Doesnt matter what school you are going to, but who is accepted as an MA student and is attending film school next year?

What are you interested in studying the most?  What are your career goals?

I feel like MA students are a minority here, so itd be nice to see some come out of the woodwork and discuss.


----------



## d.a.l.f. (Mar 15, 2009)

Great to find our own little space in this huge artsy-fartsy complex of self-doubt and anxiety (where we can share our own self-doubt and anxiety).

My parents still can't believe I'm going into massive debt to get a Masters degree in watching movies. I tried to explain that it involves much more than that but I'm pretty sure they didn't listen after they proposed getting a bigger netflix subscription as an alternative.

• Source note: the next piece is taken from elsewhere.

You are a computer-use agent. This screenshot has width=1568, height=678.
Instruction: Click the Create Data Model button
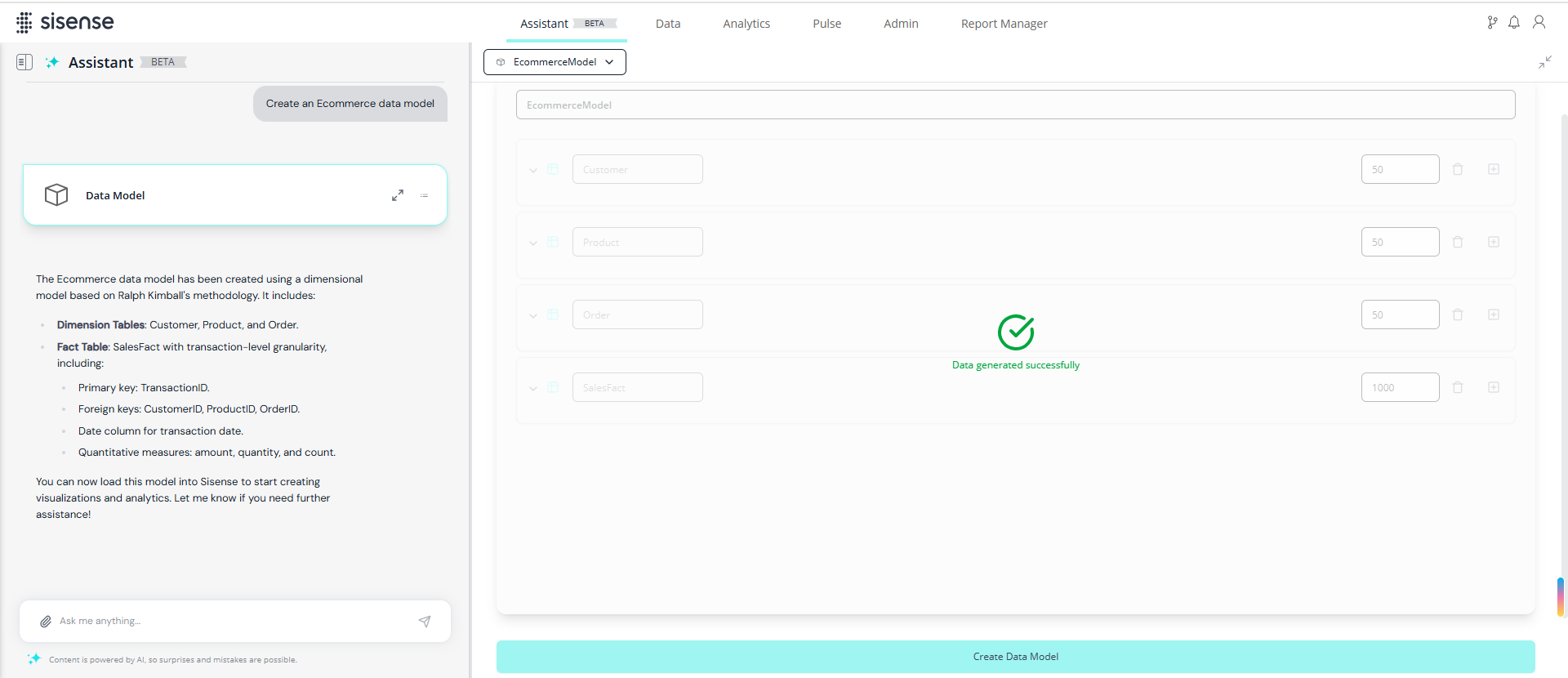[1015, 657]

Still waiting on a couple of schools to get back to me before making my final decision. I was lucky enough to get a very generous assistantship and stipend at a school I love but am aware I'm going to need the pedigree of one of the elite schools if I'm serious about this "Professor" thing.

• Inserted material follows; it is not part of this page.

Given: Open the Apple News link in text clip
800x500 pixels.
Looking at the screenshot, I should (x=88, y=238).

Anyone heard back from the LA/NY schools yet? Or have any idea when they'll let MA candidates know what's up?


----------



## AshleyM (Mar 15, 2009)

Sounds like a typical clueless parental thing to say about getting the bigger Netflix subscription.  It's kind of funny in a sad way...  No offense meant...my parents might've said something similar about other topics they didn't (care to) understand (and probably have) as well.  Good luck with pursuing your goals and congrats on not letting them influence you.


----------



## hman13 (Mar 16, 2009)

Right, I also like to think of the degree as more than a glorified Netflix Subscription as Ashley said.  If its something you want to do, then do it, no matter what stigma or negative things parents/friends/anyone may think.  Is anyone who is getting an MA interested in directing or writing or other aspects of film that people normally get an MFA for on top of their film studies?


----------



## Meghan (Mar 16, 2009)

Hey fellow MA'ers! I applied to several programs. My undergrad was mostly production based. But I want a solid background in film studies. It fascinates me and I'm a nerd. So my ultimate goal is to have a doctorate in cinema studies and to do documentary film.

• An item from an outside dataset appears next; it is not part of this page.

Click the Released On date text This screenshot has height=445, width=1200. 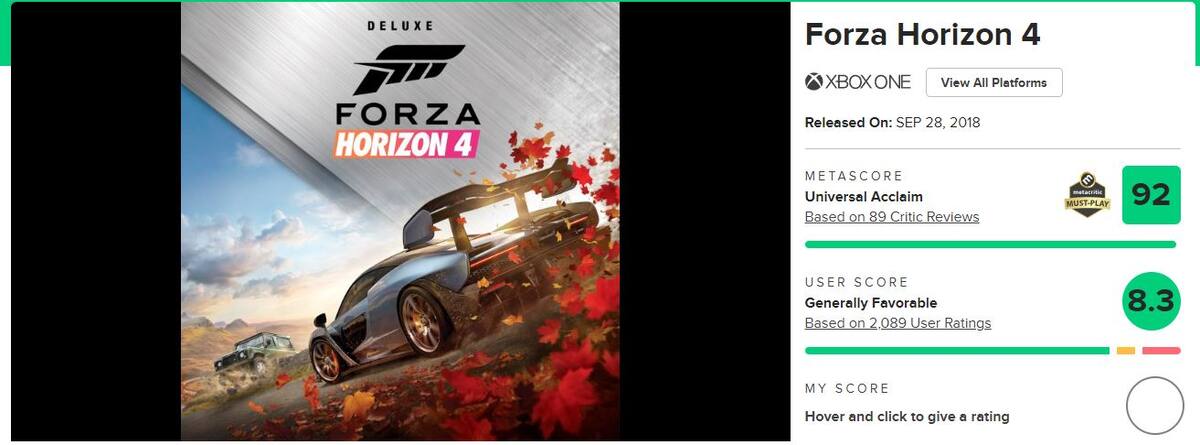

I was accepted to Hollins University and I believe requested to UT-Austin. But I haven't heard from anyone else yet.


----------



## tabbycat (Mar 16, 2009)

I'm not an MA applicant, but did any of you guys apply to UC Santa Barbara?  I did my undergrad there in film studies and they have a relatively new MA program there.  They do film studies really well so I was just curious where they rank in terms of these other film studies schools, and if people were applying there.  Just curious


----------



## Portrainflesh (Mar 16, 2009)

I am not currently in an MA program, I just graduated with my Bachelors in film studies, and have applied to grad school for Fall of 09', though with each passing day I feel that I probably wont get in.

  I too am waiting to hear from NYU and UCLA, I saw on gradcafe yesterday, that someone was waitlisted for the MA program at NYU, but thats all I have seen so far. 

 Oh, tabbycat, I applied to UC Santa Barbara, to the PhD program, but I was rejected. I have heard from the few people I know that know film studies, that their school is excellent, but that they take very, very few applicants.


----------



## d.a.l.f. (Mar 16, 2009)

Called NYU today in regard to a decision time table for our program.

They said notifications should be sent out from March 15-April 1st, and that if we haven't head from them by April 15th we can call and ask.

I'm also wondering what UCLA has been up to, they were the first application I sent.

Where else have you guys applied?


----------